### Fragmento del documento
----------
Los mandatarios de Brasil y España se reunieron en Barcelona, donde firmaron acuerdos de cooperación y coincidieron en la necesidad de reforzar el diálogo internacional.
El presidente del Gobierno de España, Pedro Sánchez, recibió hoy en el Palacio de Pedralbes de Barcelona al presidente de Brasil, Luiz Inácio Lula da Silva, en el marco de la I Cumbre España-Brasil. Durante el encuentro, ambos líderes coincidieron en la necesidad de redoblar «esfuerzos para trabajar por la paz y por un multilateralismo reforzado y renovado».
Lula da Silva sostuvo que «varias regiones del mundo están nuevamente en conflicto» y que se asiste a una nueva carrera armamentística. El mandatario brasileño concordó con Sánchez en el llamado a «no a la guerra».
Recibidos por el presidente de la Generalitat de Cataluña, Salvador Illa, Sánchez y Lula da Silva mantuvieron un encuentro bilateral, en paralelo a las reuniones entre los distintos ministros de ambas delegaciones. Posteriormente, participaron en la sesión plenaria de la cumbre y realizaron la firma de acuerdos de cooperación.
----------
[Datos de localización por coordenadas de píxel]
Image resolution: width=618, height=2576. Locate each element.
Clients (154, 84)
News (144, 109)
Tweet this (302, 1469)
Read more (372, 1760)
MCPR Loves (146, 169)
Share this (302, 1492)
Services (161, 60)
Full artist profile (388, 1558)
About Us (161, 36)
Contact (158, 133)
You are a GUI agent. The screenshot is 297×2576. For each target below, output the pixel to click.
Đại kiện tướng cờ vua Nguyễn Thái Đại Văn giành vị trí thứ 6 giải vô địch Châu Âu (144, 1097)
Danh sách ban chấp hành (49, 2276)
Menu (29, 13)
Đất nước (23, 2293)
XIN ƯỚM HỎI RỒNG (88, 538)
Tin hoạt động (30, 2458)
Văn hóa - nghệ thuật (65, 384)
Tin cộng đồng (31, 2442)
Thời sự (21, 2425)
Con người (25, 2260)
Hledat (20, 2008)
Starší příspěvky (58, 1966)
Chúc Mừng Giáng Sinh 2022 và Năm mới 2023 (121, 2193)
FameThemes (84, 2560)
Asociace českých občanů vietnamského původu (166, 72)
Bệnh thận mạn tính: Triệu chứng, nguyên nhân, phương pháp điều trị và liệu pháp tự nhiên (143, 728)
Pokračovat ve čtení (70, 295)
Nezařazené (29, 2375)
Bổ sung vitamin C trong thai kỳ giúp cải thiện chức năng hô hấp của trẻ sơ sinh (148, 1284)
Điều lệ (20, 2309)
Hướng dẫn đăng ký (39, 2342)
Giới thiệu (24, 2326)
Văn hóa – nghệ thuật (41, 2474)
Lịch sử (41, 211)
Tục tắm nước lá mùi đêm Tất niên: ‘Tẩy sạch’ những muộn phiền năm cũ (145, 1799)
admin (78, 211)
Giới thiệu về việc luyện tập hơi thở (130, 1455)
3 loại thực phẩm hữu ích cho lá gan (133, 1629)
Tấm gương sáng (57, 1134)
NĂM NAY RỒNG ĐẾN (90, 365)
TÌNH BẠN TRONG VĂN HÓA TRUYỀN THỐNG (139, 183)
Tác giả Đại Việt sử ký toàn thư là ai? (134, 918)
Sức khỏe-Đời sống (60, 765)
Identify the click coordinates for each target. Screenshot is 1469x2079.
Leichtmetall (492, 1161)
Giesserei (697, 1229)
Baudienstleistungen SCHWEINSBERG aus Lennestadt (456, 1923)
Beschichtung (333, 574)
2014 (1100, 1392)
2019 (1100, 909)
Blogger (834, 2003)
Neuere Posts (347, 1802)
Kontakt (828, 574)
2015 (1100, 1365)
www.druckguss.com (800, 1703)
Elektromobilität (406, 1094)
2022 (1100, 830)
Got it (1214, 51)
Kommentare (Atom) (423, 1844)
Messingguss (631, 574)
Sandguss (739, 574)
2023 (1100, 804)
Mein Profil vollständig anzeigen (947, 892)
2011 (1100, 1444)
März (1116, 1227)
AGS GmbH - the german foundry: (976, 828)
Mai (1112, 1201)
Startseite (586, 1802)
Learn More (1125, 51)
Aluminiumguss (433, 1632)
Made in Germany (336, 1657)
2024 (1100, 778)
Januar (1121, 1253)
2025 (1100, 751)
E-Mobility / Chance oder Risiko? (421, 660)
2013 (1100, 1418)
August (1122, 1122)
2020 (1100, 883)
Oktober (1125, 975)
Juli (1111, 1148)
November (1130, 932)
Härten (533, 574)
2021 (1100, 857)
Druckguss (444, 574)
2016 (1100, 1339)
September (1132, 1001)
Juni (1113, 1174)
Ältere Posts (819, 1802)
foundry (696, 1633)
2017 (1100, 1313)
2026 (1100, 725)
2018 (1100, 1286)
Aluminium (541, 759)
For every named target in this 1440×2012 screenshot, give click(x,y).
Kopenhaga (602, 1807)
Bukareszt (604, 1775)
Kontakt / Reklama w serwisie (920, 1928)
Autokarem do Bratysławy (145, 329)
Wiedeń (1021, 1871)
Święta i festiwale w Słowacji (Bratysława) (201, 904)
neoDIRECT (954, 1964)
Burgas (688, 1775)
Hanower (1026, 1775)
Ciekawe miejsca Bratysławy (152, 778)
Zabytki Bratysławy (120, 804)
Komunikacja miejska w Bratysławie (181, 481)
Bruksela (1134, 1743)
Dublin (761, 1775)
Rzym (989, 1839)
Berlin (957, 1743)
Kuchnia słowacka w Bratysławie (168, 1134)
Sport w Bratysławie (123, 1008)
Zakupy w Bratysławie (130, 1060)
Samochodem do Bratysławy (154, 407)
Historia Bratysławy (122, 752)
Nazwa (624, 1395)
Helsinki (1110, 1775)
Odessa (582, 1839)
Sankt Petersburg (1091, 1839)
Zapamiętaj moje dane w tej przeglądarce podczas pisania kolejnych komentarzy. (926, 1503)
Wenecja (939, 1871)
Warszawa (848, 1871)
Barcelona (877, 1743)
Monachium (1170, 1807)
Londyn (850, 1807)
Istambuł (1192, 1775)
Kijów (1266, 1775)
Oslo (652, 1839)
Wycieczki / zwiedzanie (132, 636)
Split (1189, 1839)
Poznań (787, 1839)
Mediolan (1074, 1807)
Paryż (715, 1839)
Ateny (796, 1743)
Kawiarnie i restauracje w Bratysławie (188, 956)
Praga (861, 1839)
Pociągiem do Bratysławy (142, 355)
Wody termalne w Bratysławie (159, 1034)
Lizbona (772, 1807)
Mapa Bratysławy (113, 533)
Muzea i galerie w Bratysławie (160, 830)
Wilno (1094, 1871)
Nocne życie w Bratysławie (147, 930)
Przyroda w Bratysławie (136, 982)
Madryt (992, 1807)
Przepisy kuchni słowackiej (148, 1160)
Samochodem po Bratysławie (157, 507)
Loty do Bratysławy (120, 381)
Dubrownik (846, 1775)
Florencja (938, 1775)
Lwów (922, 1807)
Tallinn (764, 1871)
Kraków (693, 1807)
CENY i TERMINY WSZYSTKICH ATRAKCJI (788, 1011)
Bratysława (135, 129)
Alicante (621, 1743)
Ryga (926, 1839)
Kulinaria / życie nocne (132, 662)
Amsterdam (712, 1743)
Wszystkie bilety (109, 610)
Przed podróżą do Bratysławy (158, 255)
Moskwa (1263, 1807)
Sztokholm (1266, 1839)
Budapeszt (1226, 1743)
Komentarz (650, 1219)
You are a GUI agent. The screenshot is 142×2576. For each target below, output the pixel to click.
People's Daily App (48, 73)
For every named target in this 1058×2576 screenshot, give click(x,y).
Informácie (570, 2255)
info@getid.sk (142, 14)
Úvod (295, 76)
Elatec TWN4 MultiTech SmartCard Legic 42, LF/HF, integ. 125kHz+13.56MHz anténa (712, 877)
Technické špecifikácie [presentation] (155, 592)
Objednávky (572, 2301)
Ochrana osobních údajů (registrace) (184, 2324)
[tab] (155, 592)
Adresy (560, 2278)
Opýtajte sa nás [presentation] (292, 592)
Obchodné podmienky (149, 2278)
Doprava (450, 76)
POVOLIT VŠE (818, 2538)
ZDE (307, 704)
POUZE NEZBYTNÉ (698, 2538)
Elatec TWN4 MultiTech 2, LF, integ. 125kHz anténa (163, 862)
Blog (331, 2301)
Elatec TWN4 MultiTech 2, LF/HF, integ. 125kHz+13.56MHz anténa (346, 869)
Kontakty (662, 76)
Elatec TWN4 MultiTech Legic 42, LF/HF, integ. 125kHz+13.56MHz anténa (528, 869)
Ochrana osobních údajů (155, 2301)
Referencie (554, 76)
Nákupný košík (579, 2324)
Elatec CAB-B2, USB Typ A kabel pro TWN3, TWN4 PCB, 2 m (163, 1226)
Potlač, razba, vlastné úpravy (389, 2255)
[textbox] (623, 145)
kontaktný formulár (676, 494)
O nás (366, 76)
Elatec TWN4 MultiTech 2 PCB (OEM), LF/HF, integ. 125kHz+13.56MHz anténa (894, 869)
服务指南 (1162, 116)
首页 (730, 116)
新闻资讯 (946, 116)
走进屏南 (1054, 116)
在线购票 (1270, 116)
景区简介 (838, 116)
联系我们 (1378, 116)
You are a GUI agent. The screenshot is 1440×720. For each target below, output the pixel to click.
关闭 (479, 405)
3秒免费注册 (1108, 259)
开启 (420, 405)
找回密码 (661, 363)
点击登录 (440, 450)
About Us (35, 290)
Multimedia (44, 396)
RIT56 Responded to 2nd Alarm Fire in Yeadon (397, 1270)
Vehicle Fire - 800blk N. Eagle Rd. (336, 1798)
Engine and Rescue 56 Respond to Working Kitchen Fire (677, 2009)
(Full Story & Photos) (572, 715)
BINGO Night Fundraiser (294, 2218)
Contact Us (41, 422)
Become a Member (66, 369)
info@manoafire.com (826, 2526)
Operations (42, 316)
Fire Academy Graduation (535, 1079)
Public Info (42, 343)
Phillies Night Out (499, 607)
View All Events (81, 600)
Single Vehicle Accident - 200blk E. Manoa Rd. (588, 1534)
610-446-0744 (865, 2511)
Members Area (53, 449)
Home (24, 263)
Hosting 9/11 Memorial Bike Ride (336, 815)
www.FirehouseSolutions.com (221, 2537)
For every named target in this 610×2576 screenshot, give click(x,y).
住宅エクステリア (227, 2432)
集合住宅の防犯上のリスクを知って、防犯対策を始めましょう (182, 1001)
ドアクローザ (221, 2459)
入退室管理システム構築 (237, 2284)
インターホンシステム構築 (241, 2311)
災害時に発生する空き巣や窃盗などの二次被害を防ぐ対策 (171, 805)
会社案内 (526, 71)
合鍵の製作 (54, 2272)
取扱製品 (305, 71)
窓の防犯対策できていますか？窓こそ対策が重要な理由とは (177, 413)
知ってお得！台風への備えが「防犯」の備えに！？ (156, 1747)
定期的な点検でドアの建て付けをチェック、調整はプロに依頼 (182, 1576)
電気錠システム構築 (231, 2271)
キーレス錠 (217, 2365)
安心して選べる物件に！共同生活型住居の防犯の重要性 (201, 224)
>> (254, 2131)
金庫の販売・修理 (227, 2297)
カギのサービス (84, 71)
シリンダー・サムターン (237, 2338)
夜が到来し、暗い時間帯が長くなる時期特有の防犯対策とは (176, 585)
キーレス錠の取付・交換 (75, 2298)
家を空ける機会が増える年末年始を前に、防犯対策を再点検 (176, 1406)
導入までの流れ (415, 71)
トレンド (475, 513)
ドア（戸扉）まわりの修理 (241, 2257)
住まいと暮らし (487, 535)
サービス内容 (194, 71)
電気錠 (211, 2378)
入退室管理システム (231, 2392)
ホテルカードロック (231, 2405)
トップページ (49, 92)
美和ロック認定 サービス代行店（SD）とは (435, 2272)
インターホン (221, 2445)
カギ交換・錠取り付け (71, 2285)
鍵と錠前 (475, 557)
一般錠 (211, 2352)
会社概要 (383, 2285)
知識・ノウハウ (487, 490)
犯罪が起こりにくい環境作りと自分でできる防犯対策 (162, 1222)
----------
### Ejercicios propuestos
- a) Según la noticia sobre la I Cumbre España-Brasil, ¿en qué edificio de Barcelona recibió Pedro Sánchez a Lula da Silva?
- b) Retoma la noticia sobre la I Cumbre España-Brasil y continúala a partir de su última oración.

### Respuestas por ejercicio
- a) En el Palacio de Pedralbes.

- b)
Sánchez se refirió al presidente brasileño como un «referente y amigo de España y Europa» y definió a la cumbre bilateral como histórica y «la primera entre ambos gobiernos y la primera de España con un país de América Latina». España es el segundo mayor inversor extranjero en Brasil, con más de 41.600 millones de euros invertidos, según datos del Ministerio de Economía, Comercio y Empresa.
«Nuestros países están llamados a ser motores que acerquen aún más a la Unión Europea (UE) y a América Latina y el Caribe», destacó Sánchez, agregando que son dos regiones que «se miran y comparten valores».
Entre los 15 acuerdos de colaboración que firmaron ambos países se encuentran asuntos como los minerales críticos, tecnología de la información, comunicación, economía social y solidaria, cultura, lucha contra el racismo y violencia hacia las mujeres, afirmaron los líderes en conferencia de prensa.